• [WORK REQUEST] Take the records below from their first line to the line with "Screen dimensions: 840x633", and restate those lines word for word.

[Stored entries]
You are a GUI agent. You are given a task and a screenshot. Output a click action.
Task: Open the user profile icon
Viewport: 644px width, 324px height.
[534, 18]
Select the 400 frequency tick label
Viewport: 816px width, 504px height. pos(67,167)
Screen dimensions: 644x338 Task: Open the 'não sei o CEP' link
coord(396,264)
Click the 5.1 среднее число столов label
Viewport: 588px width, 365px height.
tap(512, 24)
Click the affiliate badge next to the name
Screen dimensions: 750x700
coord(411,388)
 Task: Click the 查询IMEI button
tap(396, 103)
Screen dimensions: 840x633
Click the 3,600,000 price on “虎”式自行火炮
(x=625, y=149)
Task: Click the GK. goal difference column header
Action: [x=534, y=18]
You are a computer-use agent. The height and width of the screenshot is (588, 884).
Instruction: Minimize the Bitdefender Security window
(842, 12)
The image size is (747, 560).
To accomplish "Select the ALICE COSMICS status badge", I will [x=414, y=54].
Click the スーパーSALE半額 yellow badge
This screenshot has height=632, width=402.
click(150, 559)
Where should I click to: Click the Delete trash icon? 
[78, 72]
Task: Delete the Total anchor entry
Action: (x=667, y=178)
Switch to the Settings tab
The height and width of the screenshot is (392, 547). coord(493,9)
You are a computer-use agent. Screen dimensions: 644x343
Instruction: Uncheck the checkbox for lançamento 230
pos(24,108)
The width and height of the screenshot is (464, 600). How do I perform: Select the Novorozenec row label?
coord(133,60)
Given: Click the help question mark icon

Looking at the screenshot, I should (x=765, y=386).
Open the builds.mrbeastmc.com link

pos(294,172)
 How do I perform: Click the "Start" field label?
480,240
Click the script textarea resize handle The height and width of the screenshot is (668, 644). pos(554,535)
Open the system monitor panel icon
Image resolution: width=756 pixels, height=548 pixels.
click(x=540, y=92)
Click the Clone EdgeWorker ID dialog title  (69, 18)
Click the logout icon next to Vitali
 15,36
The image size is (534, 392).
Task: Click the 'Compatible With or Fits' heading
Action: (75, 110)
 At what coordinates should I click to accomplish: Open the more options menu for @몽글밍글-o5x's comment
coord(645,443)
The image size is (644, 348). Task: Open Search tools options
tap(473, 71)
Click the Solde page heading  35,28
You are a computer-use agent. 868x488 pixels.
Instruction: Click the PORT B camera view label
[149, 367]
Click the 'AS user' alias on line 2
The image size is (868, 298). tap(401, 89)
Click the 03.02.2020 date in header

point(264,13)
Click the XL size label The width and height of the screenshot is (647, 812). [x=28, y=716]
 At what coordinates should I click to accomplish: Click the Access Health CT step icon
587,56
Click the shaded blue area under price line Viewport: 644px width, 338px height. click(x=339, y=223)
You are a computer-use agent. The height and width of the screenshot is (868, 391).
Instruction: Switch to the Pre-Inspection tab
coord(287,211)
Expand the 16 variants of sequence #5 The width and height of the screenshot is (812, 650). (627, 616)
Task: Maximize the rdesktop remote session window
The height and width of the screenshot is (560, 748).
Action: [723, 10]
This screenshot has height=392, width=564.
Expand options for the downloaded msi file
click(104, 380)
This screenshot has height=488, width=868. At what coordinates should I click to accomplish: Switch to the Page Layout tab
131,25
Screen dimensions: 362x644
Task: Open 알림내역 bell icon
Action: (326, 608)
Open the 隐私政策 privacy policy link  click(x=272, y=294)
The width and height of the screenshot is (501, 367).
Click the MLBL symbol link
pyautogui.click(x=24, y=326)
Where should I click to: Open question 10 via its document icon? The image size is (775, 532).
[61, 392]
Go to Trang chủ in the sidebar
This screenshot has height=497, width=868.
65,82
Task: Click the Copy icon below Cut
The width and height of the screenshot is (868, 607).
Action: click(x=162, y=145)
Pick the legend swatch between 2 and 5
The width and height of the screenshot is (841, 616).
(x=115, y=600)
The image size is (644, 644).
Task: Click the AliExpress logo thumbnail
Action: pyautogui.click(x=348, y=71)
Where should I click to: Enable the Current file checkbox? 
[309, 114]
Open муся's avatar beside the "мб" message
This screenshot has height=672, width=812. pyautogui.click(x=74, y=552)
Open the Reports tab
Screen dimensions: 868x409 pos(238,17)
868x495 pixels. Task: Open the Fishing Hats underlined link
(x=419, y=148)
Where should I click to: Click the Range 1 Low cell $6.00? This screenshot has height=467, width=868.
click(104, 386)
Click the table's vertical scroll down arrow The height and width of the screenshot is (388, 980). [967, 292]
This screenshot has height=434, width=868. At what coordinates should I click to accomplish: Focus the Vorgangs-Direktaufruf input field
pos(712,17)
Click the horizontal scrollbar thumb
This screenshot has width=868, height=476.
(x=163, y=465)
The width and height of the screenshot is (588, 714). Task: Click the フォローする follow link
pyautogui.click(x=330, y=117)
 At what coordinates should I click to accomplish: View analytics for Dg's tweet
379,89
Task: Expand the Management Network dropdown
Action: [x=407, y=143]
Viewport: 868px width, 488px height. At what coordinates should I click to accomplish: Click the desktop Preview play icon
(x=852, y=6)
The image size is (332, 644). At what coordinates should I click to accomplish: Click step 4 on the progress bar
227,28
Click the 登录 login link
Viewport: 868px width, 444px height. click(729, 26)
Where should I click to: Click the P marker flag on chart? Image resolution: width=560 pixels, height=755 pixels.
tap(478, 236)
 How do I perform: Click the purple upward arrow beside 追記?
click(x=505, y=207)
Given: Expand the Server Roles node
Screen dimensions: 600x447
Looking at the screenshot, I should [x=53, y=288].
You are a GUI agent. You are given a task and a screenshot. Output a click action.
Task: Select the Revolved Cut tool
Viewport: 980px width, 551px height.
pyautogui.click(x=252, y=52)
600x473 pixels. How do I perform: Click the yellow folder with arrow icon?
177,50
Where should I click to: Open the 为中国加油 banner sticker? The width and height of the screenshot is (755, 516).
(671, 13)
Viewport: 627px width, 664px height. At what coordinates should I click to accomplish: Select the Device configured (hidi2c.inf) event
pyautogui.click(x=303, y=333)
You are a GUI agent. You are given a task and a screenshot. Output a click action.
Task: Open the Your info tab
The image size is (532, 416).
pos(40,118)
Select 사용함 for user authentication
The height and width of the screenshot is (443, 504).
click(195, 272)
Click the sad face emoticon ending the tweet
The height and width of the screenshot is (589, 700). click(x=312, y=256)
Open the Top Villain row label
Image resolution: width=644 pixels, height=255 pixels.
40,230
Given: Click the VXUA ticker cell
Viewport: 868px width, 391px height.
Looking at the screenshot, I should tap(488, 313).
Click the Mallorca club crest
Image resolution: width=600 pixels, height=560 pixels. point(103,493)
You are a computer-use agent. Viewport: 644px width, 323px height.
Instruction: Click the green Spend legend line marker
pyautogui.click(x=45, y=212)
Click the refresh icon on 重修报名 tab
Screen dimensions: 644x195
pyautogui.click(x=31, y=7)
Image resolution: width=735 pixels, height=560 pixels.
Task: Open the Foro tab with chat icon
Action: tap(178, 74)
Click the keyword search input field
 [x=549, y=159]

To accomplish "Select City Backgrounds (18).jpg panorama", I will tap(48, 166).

• [SOLVED EXERCISE]
You are a GUI agent. You are given a task and a screenshot. Output a click action.
Task: Open the user profile icon
Viewport: 644px width, 324px height.
[534, 18]
Select the 400 frequency tick label
Viewport: 816px width, 504px height. pos(67,167)
Screen dimensions: 644x338 Task: Open the 'não sei o CEP' link
coord(396,264)
Click the 5.1 среднее число столов label
Viewport: 588px width, 365px height.
tap(512, 24)
Click the affiliate badge next to the name
Screen dimensions: 750x700
coord(411,388)
 Task: Click the 查询IMEI button
tap(396, 103)
Screen dimensions: 840x633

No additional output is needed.